§ Problem description
Only the lines from the line with "Click the RA M-2 product title" through the end of the records belong in your reply, copied exactly, with every picture left out.

Entries taken from a collection
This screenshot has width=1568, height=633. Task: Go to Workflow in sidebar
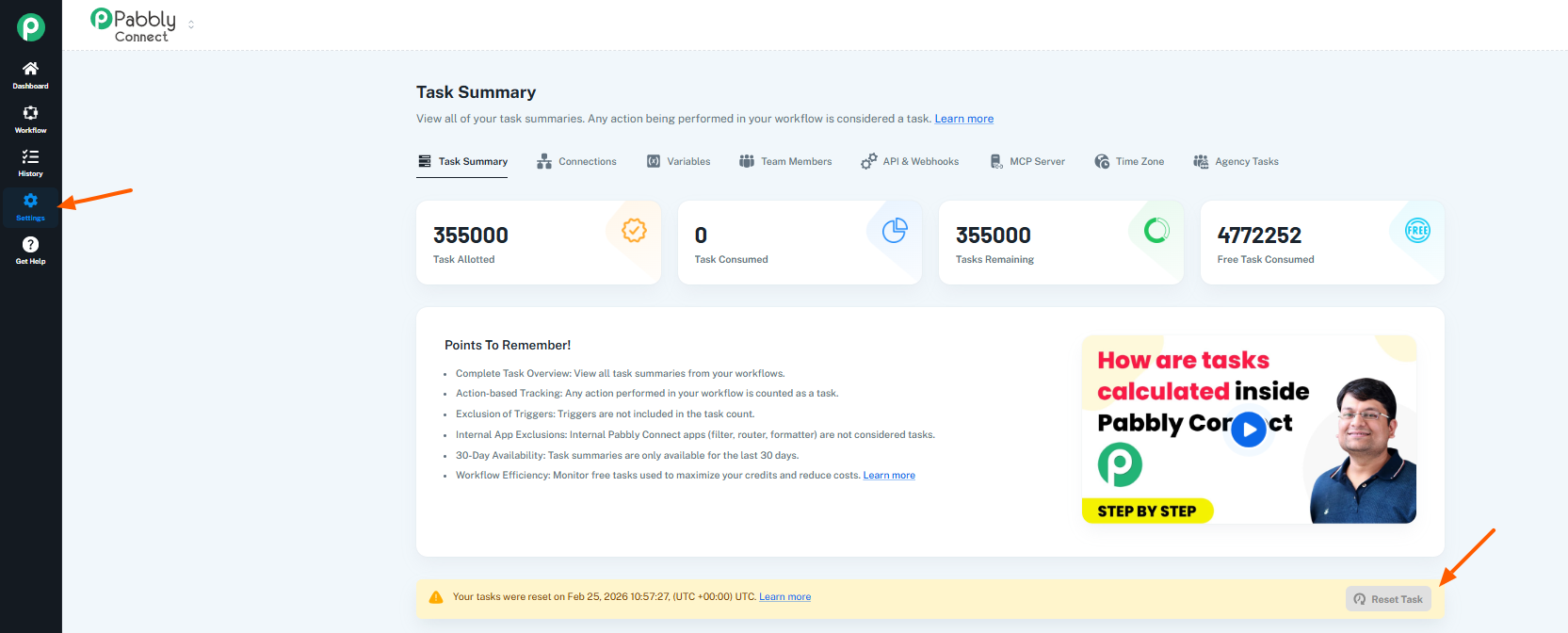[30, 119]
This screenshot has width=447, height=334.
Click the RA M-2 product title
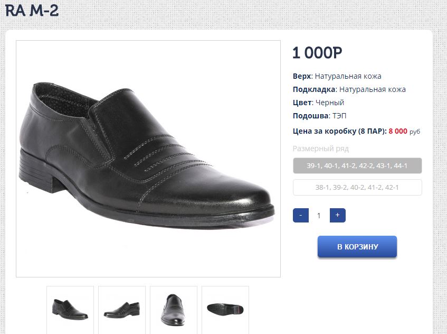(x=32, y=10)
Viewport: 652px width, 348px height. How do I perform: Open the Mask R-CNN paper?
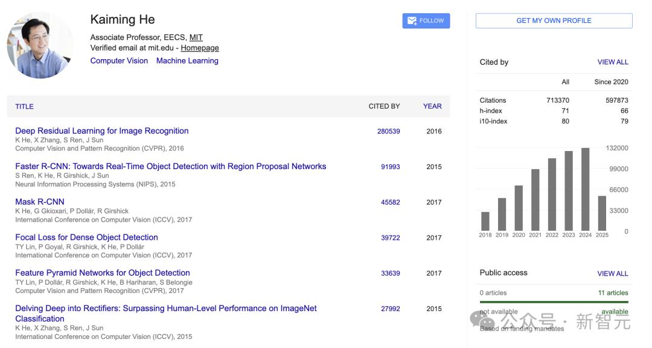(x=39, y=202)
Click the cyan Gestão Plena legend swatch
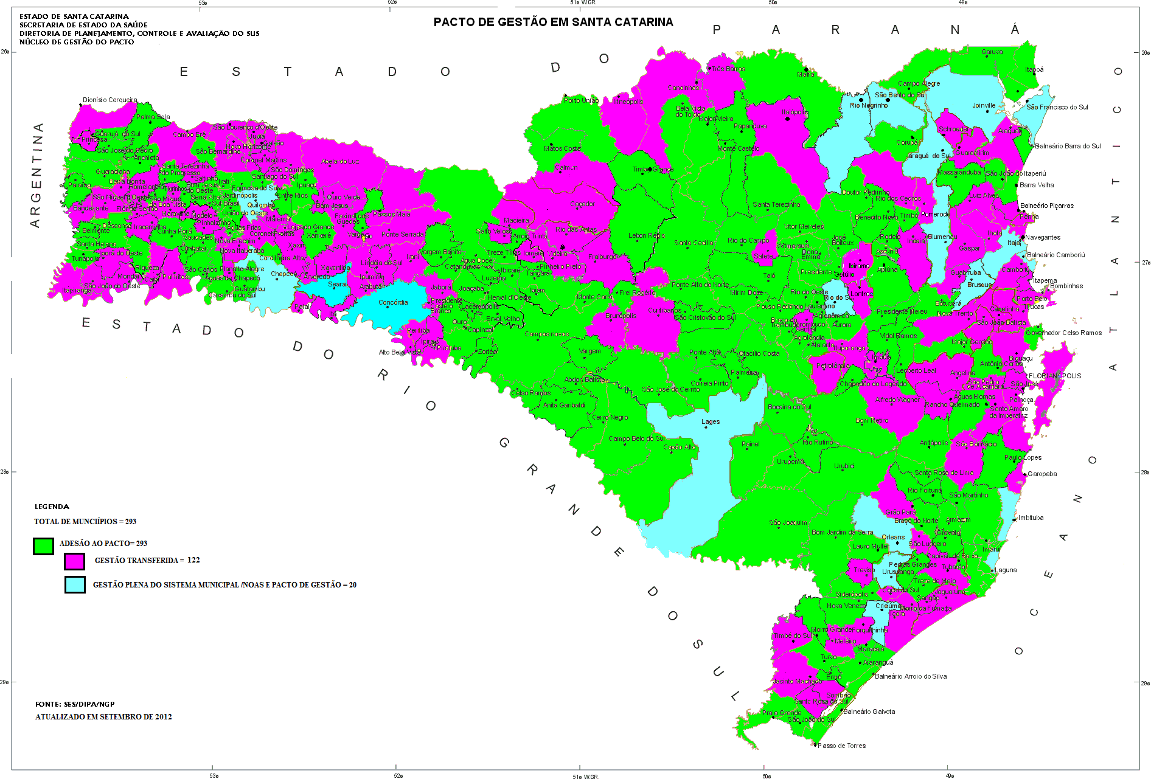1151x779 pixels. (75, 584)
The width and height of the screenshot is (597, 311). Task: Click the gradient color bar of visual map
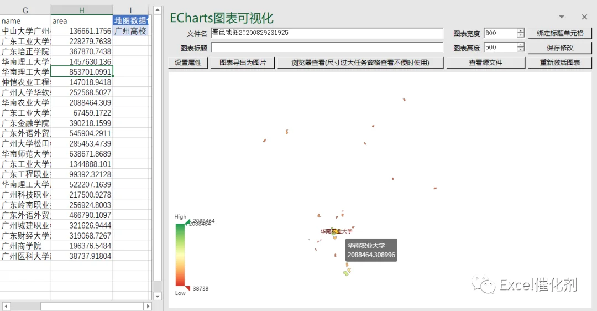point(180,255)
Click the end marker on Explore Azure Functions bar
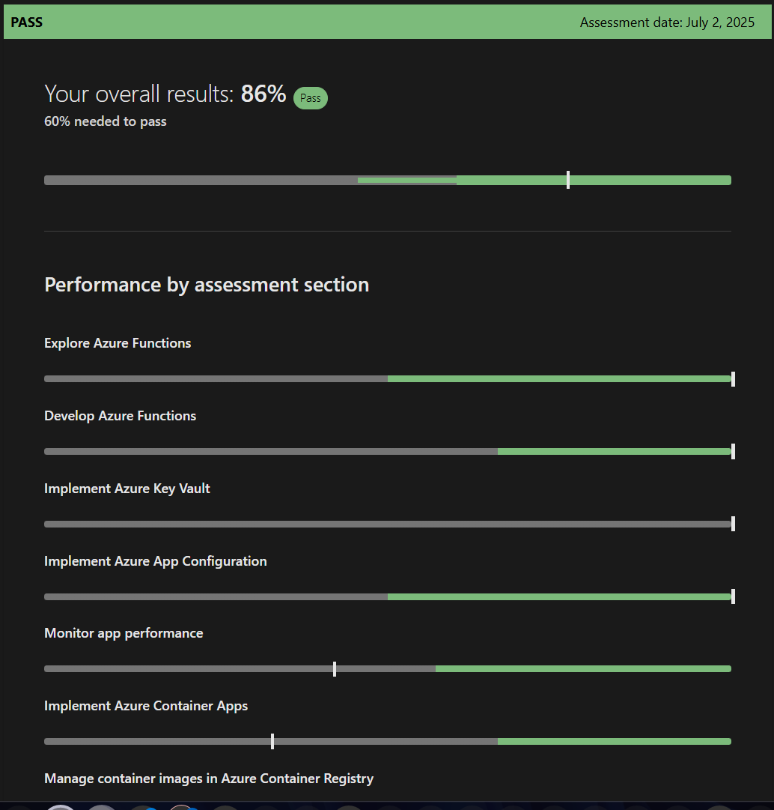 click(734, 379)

§ Answer space
Click the RA M-2 product title
(x=32, y=10)
Viewport: 652px width, 348px height. How do I perform: Open the Mask R-CNN paper?
(x=39, y=202)
Click the cyan Gestão Plena legend swatch
1151x779 pixels. (75, 584)
The width and height of the screenshot is (597, 311). Task: Click the gradient color bar of visual map
point(180,255)
Click the end marker on Explore Azure Functions bar
 click(734, 379)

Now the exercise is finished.